* [Text block]
Emre Arolat (born 24 June 1963) is a Turkish architect. In 2004, he co-founded EAA-Emre Arolat Architecture with Gonca Paşolar.

He is perhaps best known in Turkey for designing the Sancaklar Mosque.

Early life 
Arolat was born in Ankara in 1963. After completing his primary education at Galatasaray High School, he studied at Mimar Sinan University in Istanbul where he received his BArch degree in architecture in 1986 and MArch degree in 1992. He then went to work at the Metcalf and Associates Architectural Office in Washington D.C. between 1986 and 1987.

* [Tasks]
• 1. Answer these questions from the Emre Arolat biography above:
(a) In what year did Arolat co-found EAA-Emre Arolat Architecture, and with whom?
(b) Which building is he perhaps best known in Turkey for designing?
(c) In which years did he receive his BArch and MArch degrees?
• 2. Write out the Emre Arolat biography word for word from "He is perhaps" to "1986 and 1987.".

* [Data provided]
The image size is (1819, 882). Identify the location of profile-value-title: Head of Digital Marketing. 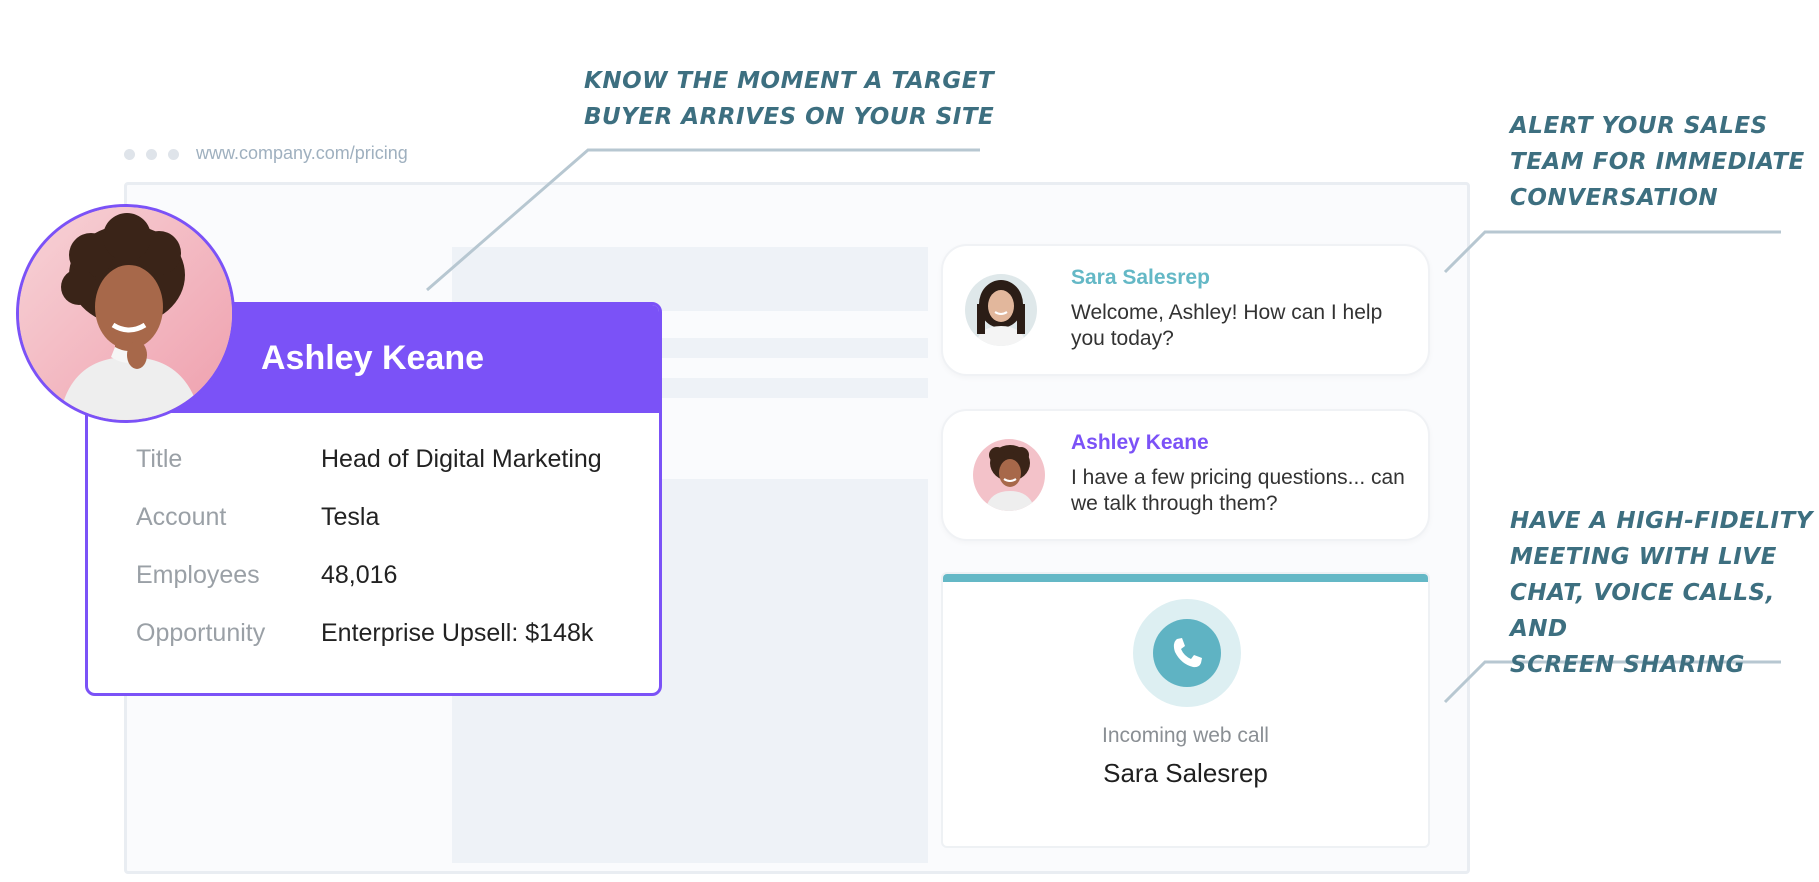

---

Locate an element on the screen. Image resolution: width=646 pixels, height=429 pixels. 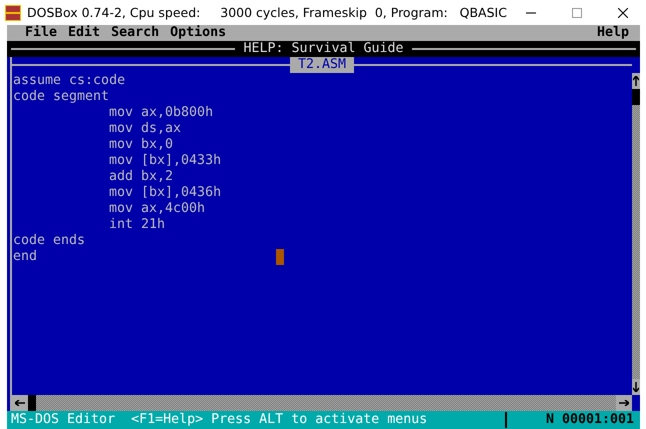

* [Answers for each item]
• 1.
(a) 2004, with Gonca Paşolar.
(b) The Sancaklar Mosque.
(c) BArch in 1986 and MArch in 1992.

• 2.
He is perhaps best known in Turkey for designing the Sancaklar Mosque.

Early life 
Arolat was born in Ankara in 1963. After completing his primary education at Galatasaray High School, he studied at Mimar Sinan University in Istanbul where he received his BArch degree in architecture in 1986 and MArch degree in 1992. He then went to work at the Metcalf and Associates Architectural Office in Washington D.C. between 1986 and 1987.